In light of the above, pain is clearly not just an objective processing of a stimulus.  It is dependent upon neural processing in the spinal cord and several brain regions; it’s more than a pattern of nociceptive action potentials (when a neuron sends information down an axon). Action potentials ascending the spinothalamic tract are decoded by the thalamus, sensorimotor cortex, insular cortex, and the anterior cingulate to be perceived as an unpleasant sensation that can be localized to a specific region of the body. Action potentials ascending the spinobulbar tract are decoded by the amygdala and hypothalamus to generate a sense of urgency and intensity. Combined, they integrate sensations, emotions, and cognitions, resulting in our perception of the pain. This is good news because it means we can train ourselves to experience less pain as it is not purely a mechanical process, but rather an emotional and cognitive one too.

 

When we are referring to chronic pain (pain persisting beyond 3 months), however, this is another subject altogether. Individuals with chronic pain develop changes in their brain and nervous system over time.  The signal pathway to the brain can become hyper-sensitized and hyper-reactive, whereby the persisting pain and emotional reaction to it creates a compounding effect leading to a vicious cycle that categorically causes a neurological disorder. These changes cause the brain to continuously send out pain signals even when there are none. Besides the persistence of pain, individuals with chronic pain can develop hyperalgesia (extreme sensitivity to pain). This occurs when the body's pain receptors become damaged or sensitized. This is why an antidepressant is often prescribed to chronic pain patients as the neurochemistry within chronic pain patients is usually altered in comparison to those without.

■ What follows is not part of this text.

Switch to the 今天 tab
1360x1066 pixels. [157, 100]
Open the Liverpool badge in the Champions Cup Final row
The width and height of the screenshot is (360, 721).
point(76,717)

In addition to neurochemical changes in the central nervous system, studies prove that chronic pain causes regional brain atrophy, namely to the aforementioned regions. Correspondingly, it cause changes to one’s neurocognitive functioning. A study by the VA San Diego Healthcare System found that individuals with chronic pain show deficits in attention, working memory, learning and memory, processing speed, and executive function. These findings have been repeated by numerous other studies around the world. Chronic pain can also interfere with our daily activities (i.e. Working, physical activities and social activities) and lead to depression, anxiety, and trouble sleeping; all of which could further exacerbate the problem. This tells us that not only does chronic pain affect neural pathways, but it also affects our neuropsychiatric functioning.

 

Since pain is an unobvious symptom, one that many find difficulty empathizing with, by understanding what happens to one’s brain when they experience pain (and chronic pain specifically) the hope is that more compassion is extended to those struggling with these types of pain. It’s a condition that undoubtedly changes one’s neurophysiology, with specific impacts on the central nervous system, brain functioning, and emotional wellbeing over time. So the next time you encounter a family member, friend, or coworker that struggles with back pain, arthritis, or neuropathy, take a moment to reflect on the toll this has taken on their mind, body, and brain and perhaps offer some consideration.